Values given are wine-searcher, which in general does not even acknowledge these wines exist. The limitations of the consumer society. Current auction realisations for Australian wines of this age and type (and in good condition, ullage still well up shoulder, or just touching base neck) currently range from $40-ish to several hundred dollars. Recent sales indicate a firming trend, for wines of this kind. In the notes below, both an impression and an exact measurement of the ullage is given. For a burgundy-shaped bottle, defining where the neck turns into the shoulder can only be by hunch. Hence I have given a measurement from the meniscus to the base of the cork.
The top six wines of the tasting. From the left: 1968 Mildara Coonawarra Cabernet Sauvignon, still rich, dark and assertive, a wine of its times, 17.5; 1969 Orlando Bin Hermitage, delightfully subtle with even a hint of syrah, 17.5 +; 1969 Saltram Mamre Brook, less bouquet but supple and mellow, 18; 1969 Chateau Tahbilk Cabernet Sauvignon Bin 52, browning cassis and fragrant cedar, the most popular wine, 18; 1969 Chateau Tahbilk Shiraz (the standard wine), almost ethereal, reminders of both Cote de Nuits and fading Hermitage, very un-Australian, 18 +; and the surprise of the night, 1969 Seppelt Hermitage / Cabernet Bin No EC4, perfect maturity, beautiful bouquet, lingering fruit and harmony on palate, a delight, 18.5.

> Given records
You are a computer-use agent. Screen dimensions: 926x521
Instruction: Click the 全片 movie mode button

==

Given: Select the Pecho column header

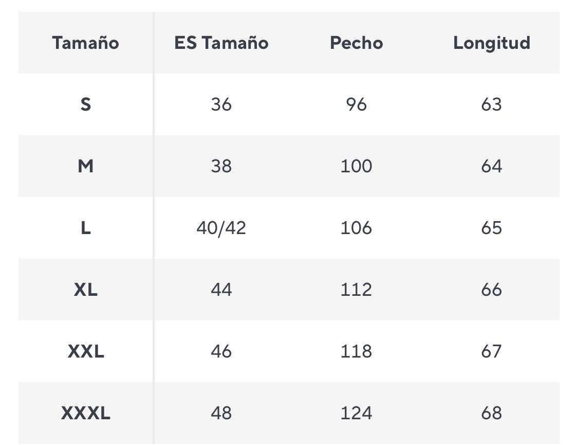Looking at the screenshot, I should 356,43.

> To be done
Can you retype everything in the wine-tasting notes from "The top six" down to "a delight, 18.5."? Work only from the wine-tasting notes and set the material aside.

> Written answer
The top six wines of the tasting. From the left: 1968 Mildara Coonawarra Cabernet Sauvignon, still rich, dark and assertive, a wine of its times, 17.5; 1969 Orlando Bin Hermitage, delightfully subtle with even a hint of syrah, 17.5 +; 1969 Saltram Mamre Brook, less bouquet but supple and mellow, 18; 1969 Chateau Tahbilk Cabernet Sauvignon Bin 52, browning cassis and fragrant cedar, the most popular wine, 18; 1969 Chateau Tahbilk Shiraz (the standard wine), almost ethereal, reminders of both Cote de Nuits and fading Hermitage, very un-Australian, 18 +; and the surprise of the night, 1969 Seppelt Hermitage / Cabernet Bin No EC4, perfect maturity, beautiful bouquet, lingering fruit and harmony on palate, a delight, 18.5.